The problem
Copy each line of the data exactly. Leave nothing out.

(Supplied records)

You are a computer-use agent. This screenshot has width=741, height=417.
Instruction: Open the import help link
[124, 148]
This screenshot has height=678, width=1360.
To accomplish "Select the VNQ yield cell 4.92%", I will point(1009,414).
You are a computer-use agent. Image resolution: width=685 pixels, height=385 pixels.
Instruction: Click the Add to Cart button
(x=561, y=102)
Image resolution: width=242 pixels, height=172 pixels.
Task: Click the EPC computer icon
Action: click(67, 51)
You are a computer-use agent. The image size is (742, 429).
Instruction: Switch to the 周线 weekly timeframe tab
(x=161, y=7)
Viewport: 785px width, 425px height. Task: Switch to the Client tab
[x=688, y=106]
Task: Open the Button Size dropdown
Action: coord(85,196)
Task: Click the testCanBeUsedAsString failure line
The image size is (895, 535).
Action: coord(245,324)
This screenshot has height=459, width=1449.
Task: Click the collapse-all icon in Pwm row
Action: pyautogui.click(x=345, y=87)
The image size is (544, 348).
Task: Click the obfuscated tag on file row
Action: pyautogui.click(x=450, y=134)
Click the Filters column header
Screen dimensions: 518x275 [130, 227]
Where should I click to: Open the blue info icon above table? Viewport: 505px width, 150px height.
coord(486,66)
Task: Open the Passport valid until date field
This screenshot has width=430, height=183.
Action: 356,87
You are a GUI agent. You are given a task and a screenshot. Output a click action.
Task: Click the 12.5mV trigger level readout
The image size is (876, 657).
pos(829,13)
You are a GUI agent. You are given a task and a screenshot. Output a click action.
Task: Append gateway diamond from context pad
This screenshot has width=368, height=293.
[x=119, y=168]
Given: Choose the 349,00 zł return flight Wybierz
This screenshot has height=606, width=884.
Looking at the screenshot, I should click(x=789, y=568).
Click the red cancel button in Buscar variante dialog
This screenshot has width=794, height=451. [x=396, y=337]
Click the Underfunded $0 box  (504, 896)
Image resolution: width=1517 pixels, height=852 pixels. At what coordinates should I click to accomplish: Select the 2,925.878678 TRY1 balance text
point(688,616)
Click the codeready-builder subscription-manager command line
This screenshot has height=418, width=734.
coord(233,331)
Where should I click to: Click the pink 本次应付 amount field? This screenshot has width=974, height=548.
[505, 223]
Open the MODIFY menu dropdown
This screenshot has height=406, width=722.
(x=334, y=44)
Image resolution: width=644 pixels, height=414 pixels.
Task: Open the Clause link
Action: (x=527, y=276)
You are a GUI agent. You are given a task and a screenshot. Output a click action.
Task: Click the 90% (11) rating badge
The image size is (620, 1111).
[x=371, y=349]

(End Supplied records)

Solution to the exercise
You are a computer-use agent. This screenshot has width=741, height=417.
Instruction: Open the import help link
[124, 148]
This screenshot has height=678, width=1360.
To accomplish "Select the VNQ yield cell 4.92%", I will point(1009,414).
You are a computer-use agent. Image resolution: width=685 pixels, height=385 pixels.
Instruction: Click the Add to Cart button
(x=561, y=102)
Image resolution: width=242 pixels, height=172 pixels.
Task: Click the EPC computer icon
Action: click(67, 51)
You are a computer-use agent. The image size is (742, 429).
Instruction: Switch to the 周线 weekly timeframe tab
(x=161, y=7)
Viewport: 785px width, 425px height. Task: Switch to the Client tab
[x=688, y=106]
Task: Open the Button Size dropdown
Action: coord(85,196)
Task: Click the testCanBeUsedAsString failure line
The image size is (895, 535).
Action: coord(245,324)
This screenshot has height=459, width=1449.
Task: Click the collapse-all icon in Pwm row
Action: pyautogui.click(x=345, y=87)
The image size is (544, 348).
Task: Click the obfuscated tag on file row
Action: pyautogui.click(x=450, y=134)
Click the Filters column header
Screen dimensions: 518x275 [130, 227]
Where should I click to: Open the blue info icon above table? Viewport: 505px width, 150px height.
coord(486,66)
Task: Open the Passport valid until date field
This screenshot has width=430, height=183.
Action: 356,87
You are a GUI agent. You are given a task and a screenshot. Output a click action.
Task: Click the 12.5mV trigger level readout
The image size is (876, 657).
pos(829,13)
You are a GUI agent. You are given a task and a screenshot. Output a click action.
Task: Append gateway diamond from context pad
This screenshot has width=368, height=293.
[x=119, y=168]
Given: Choose the 349,00 zł return flight Wybierz
This screenshot has height=606, width=884.
Looking at the screenshot, I should click(x=789, y=568).
Click the red cancel button in Buscar variante dialog
This screenshot has width=794, height=451. [x=396, y=337]
Click the Underfunded $0 box  (504, 896)
Image resolution: width=1517 pixels, height=852 pixels. At what coordinates should I click to accomplish: Select the 2,925.878678 TRY1 balance text
point(688,616)
Click the codeready-builder subscription-manager command line
This screenshot has height=418, width=734.
coord(233,331)
Where should I click to: Click the pink 本次应付 amount field? This screenshot has width=974, height=548.
[505, 223]
Open the MODIFY menu dropdown
This screenshot has height=406, width=722.
(x=334, y=44)
Image resolution: width=644 pixels, height=414 pixels.
Task: Open the Clause link
Action: (x=527, y=276)
You are a GUI agent. You are given a task and a screenshot. Output a click action.
Task: Click the 90% (11) rating badge
The image size is (620, 1111).
[x=371, y=349]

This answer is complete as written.